The KFC Chicken Bucket ‘For One’ Saga Just Got Weirder

The KFC Chicken Bucket ‘For One’ Saga Just Got Weirder
Image: KFC

Last week, we discovered that KFC was advertising a 24-piece bucket of chicken on its ‘Menu For One’. With a combined kilojoule count of 18,853kJ, this is obviously a terrible idea.

KFC has now removed the offending bucket from the menu and blamed the whole thing on a website error. However, that’s not the only thing on the menu that needs changing. In short: the nuggs are out of control.

Shortly after publishing our story, KFC contacted us to explain it had made a bit of a boo-boo. Turns out the KFC chicken bucket – a gargantuan meal totalling 18,853kJ of energy, 59.6g of saturated fat and 9483mg of sodium – was supposed to only appear on the Sharing menu. It has since been relocated to its intended place. Phew!

Unfortunately, it seems the Colonel’s IT staff still have some website scrubbing to attend to. Currently, the online menu is proudly advertising 24 chicken nuggets (plus four dipping sauces) as a meal for one person. “Makin’ it rain nuggets,” the website adds.

At 5504KJ of energy, this meal packs in well over half of an adult’s daily recommended kilojoule intake in a single sitting. It also contains way too much sodium and saturated fats to be considered remotely healthy.

Now, before y’all accuse us of pulling a “Jaime’s School Dinners”, we’re not suggesting that extra-large nugget packs should be outlawed. We’re not even saying you should never eat this many nuggets in one go. (We’ve done worse ourselves and lived to tell the tale.)

However, we do feel that fast food companies have an obligation to encourage slightly responsible eating. Selling 24 nuggets to a single person is fine. Advertising it as a meal “for one” is where things get a bit dodgy.

Personally, we feel this menu item should be relegated to the Sharing section alongside the chicken bucket.

So whaddaya say, KFC – third times the charm?


  • Fast food companies don’t have any obligation to encourage responsible eating.
    They have an obligation to sell fast food-stuffs. They’re a business.

    It’s not like people are unaware that junk food is bad for you.
    No one buying 24 nuggets for themselves thinks they’re doing their body a service.

  • Ethical marketing practices and advertising standards still apply.

    You could make the above argument to defend any targeted marketing to vulnerable groups such as children or the elderly, or virtually any dubious practice like providing misleading information in advertising.
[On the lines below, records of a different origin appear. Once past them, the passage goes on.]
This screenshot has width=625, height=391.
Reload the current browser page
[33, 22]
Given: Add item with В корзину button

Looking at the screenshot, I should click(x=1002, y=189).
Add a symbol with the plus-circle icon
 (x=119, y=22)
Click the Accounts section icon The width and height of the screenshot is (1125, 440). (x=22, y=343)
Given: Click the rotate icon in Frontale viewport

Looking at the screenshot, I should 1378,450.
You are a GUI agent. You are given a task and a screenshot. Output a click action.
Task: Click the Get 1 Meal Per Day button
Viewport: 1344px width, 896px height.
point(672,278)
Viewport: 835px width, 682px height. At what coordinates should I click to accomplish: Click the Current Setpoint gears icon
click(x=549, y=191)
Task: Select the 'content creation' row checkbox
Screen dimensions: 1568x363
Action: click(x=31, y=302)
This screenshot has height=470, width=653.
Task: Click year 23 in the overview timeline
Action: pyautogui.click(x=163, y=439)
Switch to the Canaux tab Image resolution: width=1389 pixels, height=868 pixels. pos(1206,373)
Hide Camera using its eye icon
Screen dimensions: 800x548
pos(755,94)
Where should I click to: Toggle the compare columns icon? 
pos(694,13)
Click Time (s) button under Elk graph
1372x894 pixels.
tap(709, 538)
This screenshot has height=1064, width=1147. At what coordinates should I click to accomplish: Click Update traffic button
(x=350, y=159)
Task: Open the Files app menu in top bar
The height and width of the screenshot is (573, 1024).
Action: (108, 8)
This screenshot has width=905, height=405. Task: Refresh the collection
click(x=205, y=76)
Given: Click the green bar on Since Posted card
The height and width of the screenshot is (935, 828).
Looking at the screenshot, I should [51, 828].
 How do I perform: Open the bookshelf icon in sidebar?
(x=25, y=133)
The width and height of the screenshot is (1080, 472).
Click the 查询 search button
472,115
  • Soooo regardless of what part of the menu an item is on, people gonna et what peoples gonna eat. I struggle getting througj 6 nuggets but my teenager could probs pull off the “bucket for one”. Yup, dumb marketing but 24 nuggets isn’t even a challenge for some no matter advertised recommendation for consumption.

  • just dont be a moron and order 24 nuggets for yourself if your that concerned. no one in their right mind goes… “2 kilos of chicken? yeah thats a single meal”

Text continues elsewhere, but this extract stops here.